さて、なんで私がこの辺の「なかった戦争」にこだわっているかというと、自分のジオラマ作品のテーマのひとつだからなんですね。「戦う自衛隊」も資料として買ったわけです。

私は「ソ連がもし日本に侵攻していたら」という設定でジオラマを作っていきたいと考えてまして、これまで2つ作りました。

一つ目がこれ。設定は1950年代です。主役はアスカのイージーエイト。

「陸自戦車を作る!」(イカロス出版)に掲載されたものです。

次がこれ。これは80年代を想定。主役はファインモールドの60式自走無反動砲。

ホビージャパンの作例(2017年11月号)です。

たまたま、陸自車両の製作依頼があったので、「待ってました」とこういう風にジオラマにしたわけです。こういうのを送りつけられた方からすると迷惑千万なんでしょうけど(ほんとすいません)、どちらも自分的には非常に手応えのあるものにできたと思ってます。太平洋戦争での日本本土決戦のジオラマもいくつか作っていますが、自分の中では基本的に同じようなものだと考えてます。

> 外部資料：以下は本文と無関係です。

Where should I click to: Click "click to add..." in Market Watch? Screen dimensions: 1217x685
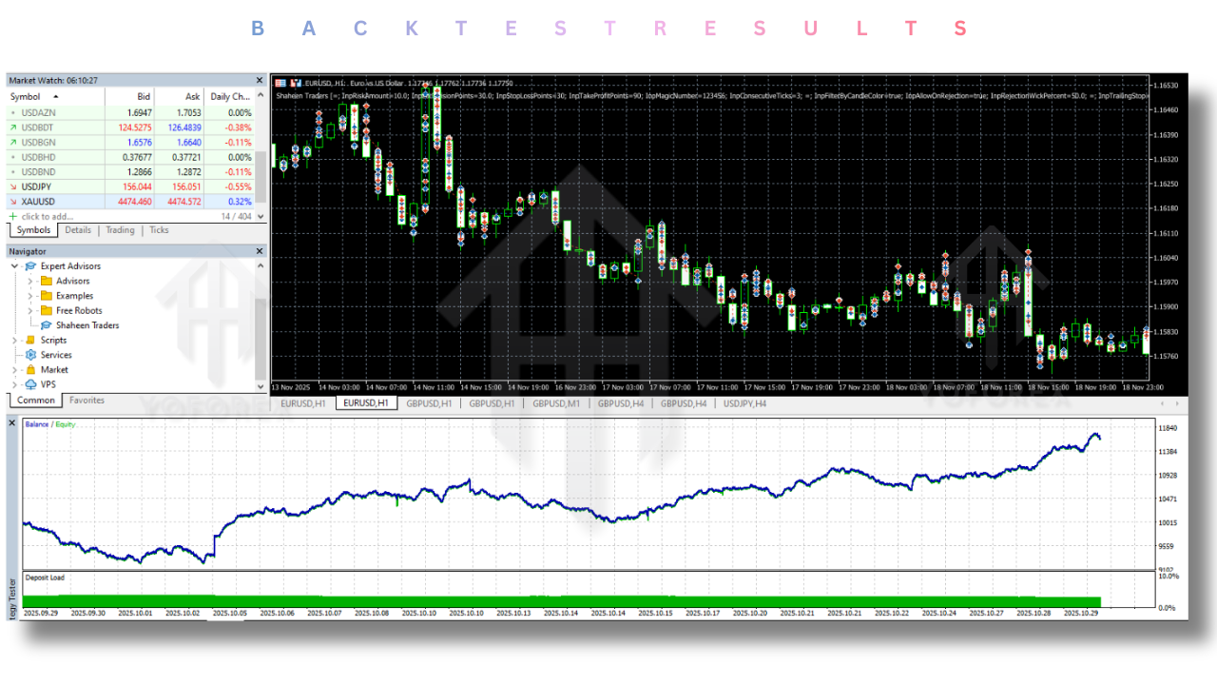tap(48, 217)
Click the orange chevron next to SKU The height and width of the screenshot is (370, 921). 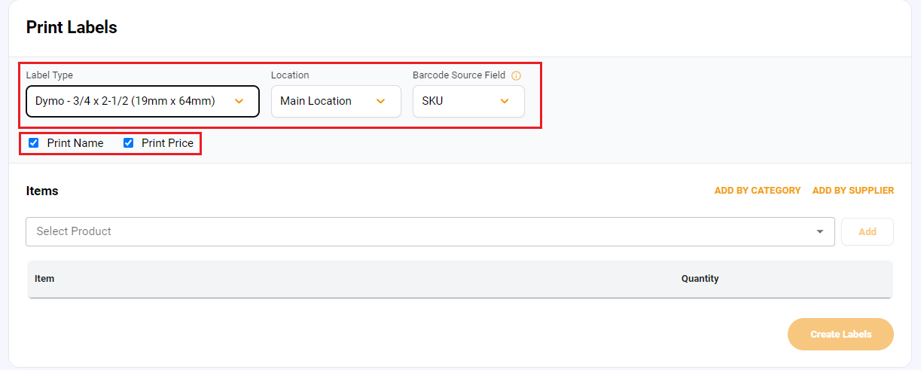tap(505, 101)
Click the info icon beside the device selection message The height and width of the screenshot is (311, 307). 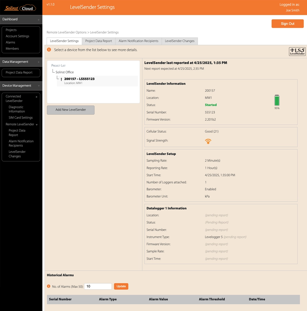coord(49,49)
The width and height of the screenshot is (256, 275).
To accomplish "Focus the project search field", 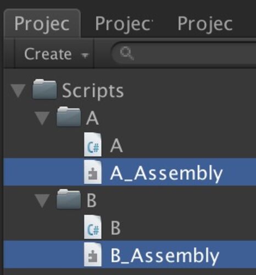I will [183, 53].
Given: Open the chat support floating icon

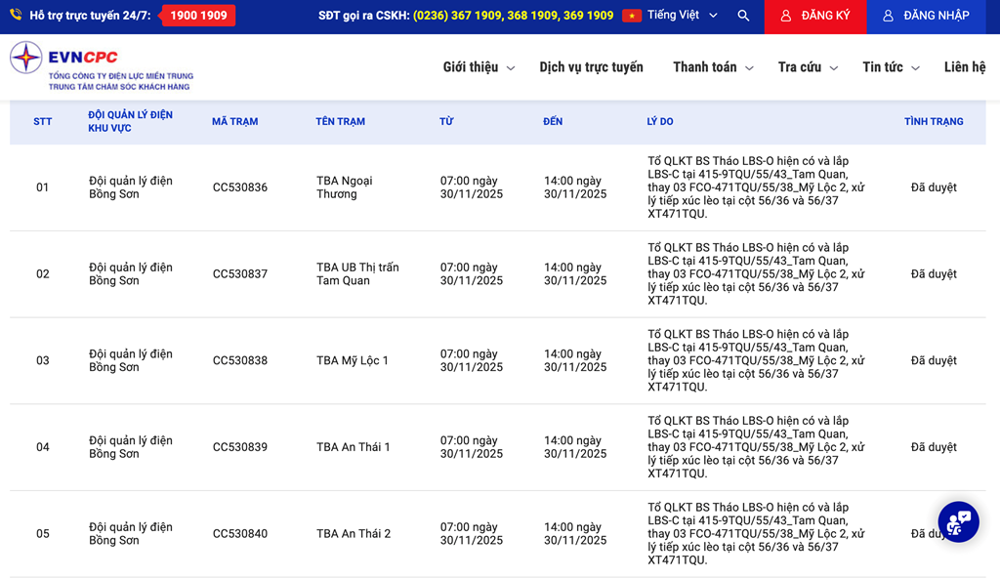Looking at the screenshot, I should 958,522.
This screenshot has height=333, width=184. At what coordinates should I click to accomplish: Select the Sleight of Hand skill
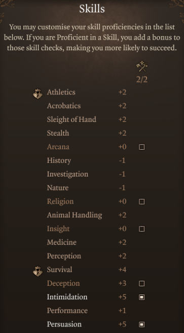click(x=71, y=119)
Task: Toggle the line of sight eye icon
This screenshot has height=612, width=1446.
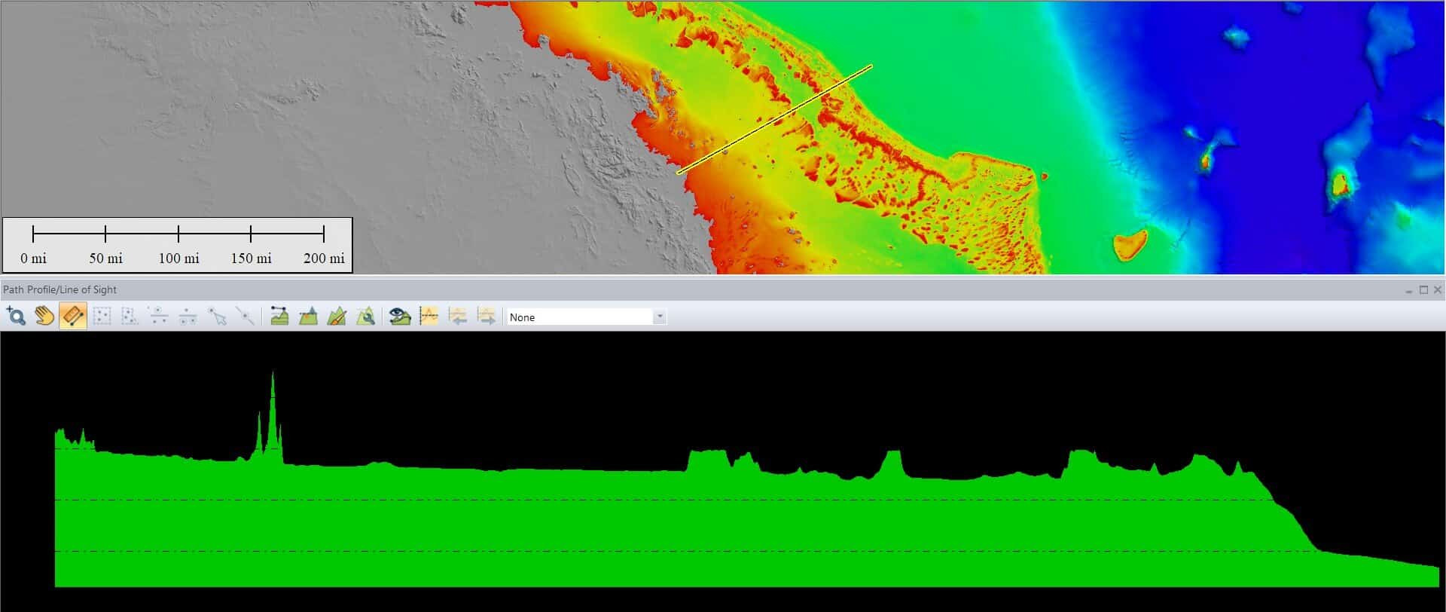Action: coord(400,317)
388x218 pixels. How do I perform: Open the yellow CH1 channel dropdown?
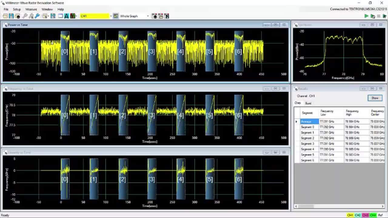coord(111,16)
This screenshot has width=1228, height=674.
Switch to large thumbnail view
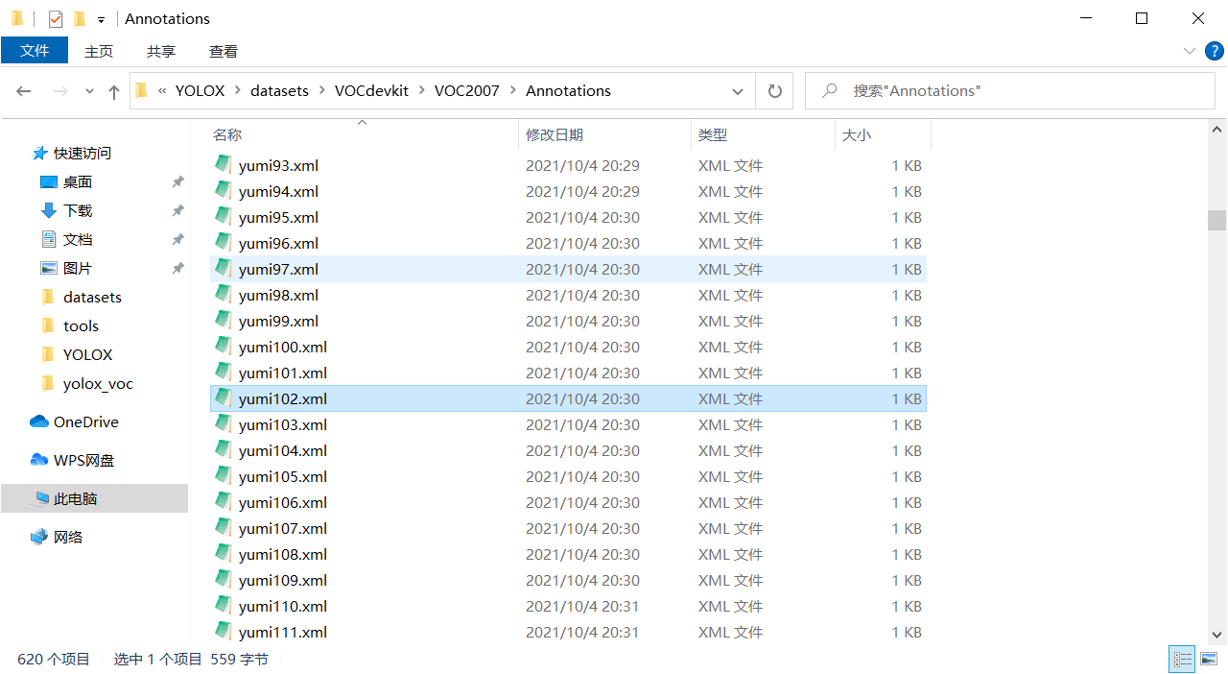[1209, 660]
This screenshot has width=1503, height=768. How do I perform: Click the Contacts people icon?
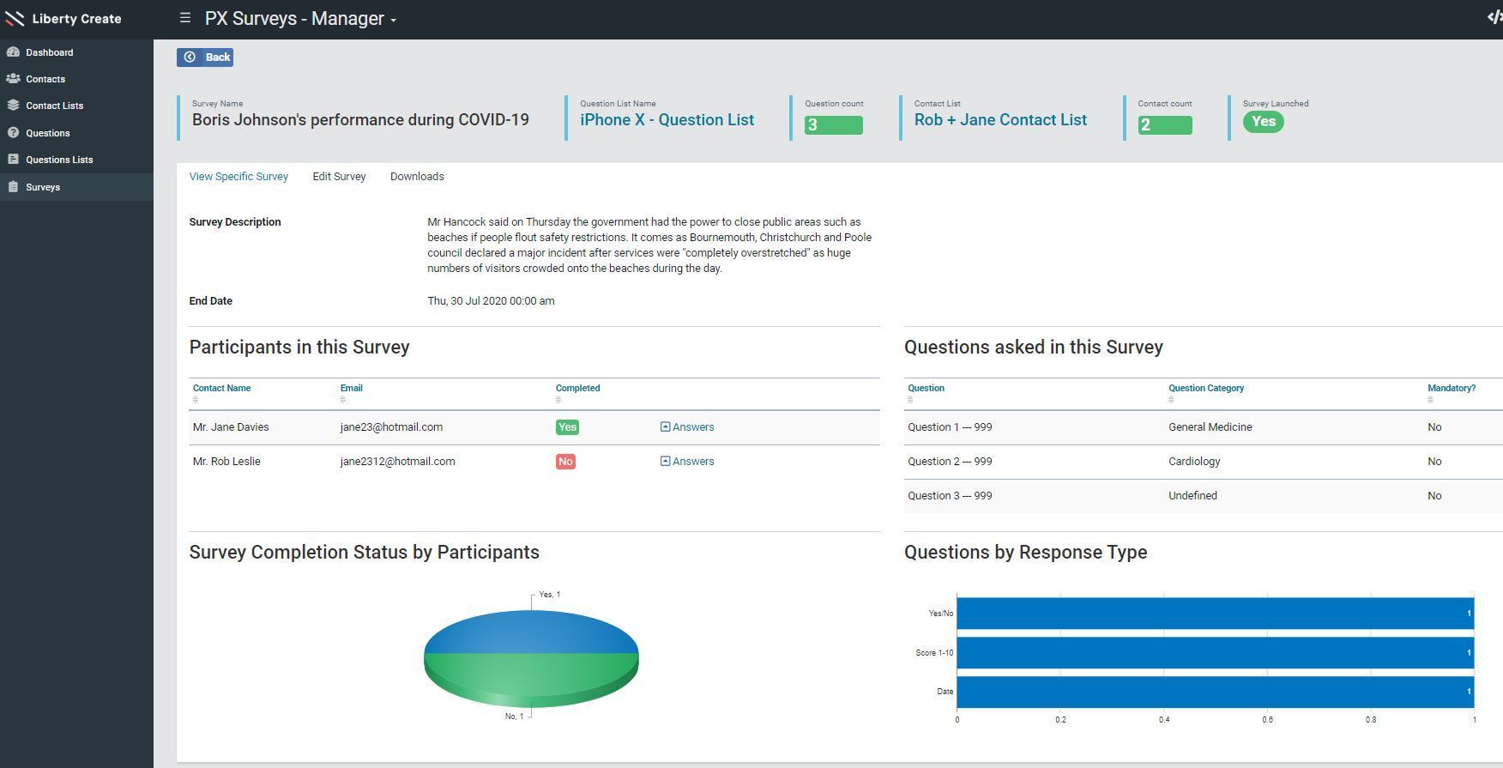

単に「日本を戦場にしたものを作りたい」「日本を破壊したい」と思ってるわけじゃないですよ(笑)。何十年も「戦争というのはなんなんだろうか」ということをいろいろ考えてたら、日本のいちミリタリーモデラーとして「こういうものも作らんとあかんのじゃないか」「こういうものを作ったからこそ、いろいろ見えてくるものもあるんじゃなかろうか」と思うようになった、ということなんですね。なんかうまく説明できないのですが。

なので、今後もこういう感じのジオラマはどんどん作っていきたいと考えてます。「戦う自衛隊」はとてもいい資料となってくれそうです。ほんと買ってよかったです。とはいえ、今はちょっとあれこれあって、次はいつ着手できるかなあ、というのが正直なところなんですが。登場車両とかレイアウトまで考えてるのはあるんですけどね、、。

というわけでまた。

※今回紹介した各書籍とも、内容を紹介する写真については極力画質を落として掲載しています。しかし、権利者の方々がご覧になった場合、これらの写真が書評の枠を逸脱しており、問題があるということでしたら、即刻削除します。その際はご一報いただければ幸いです。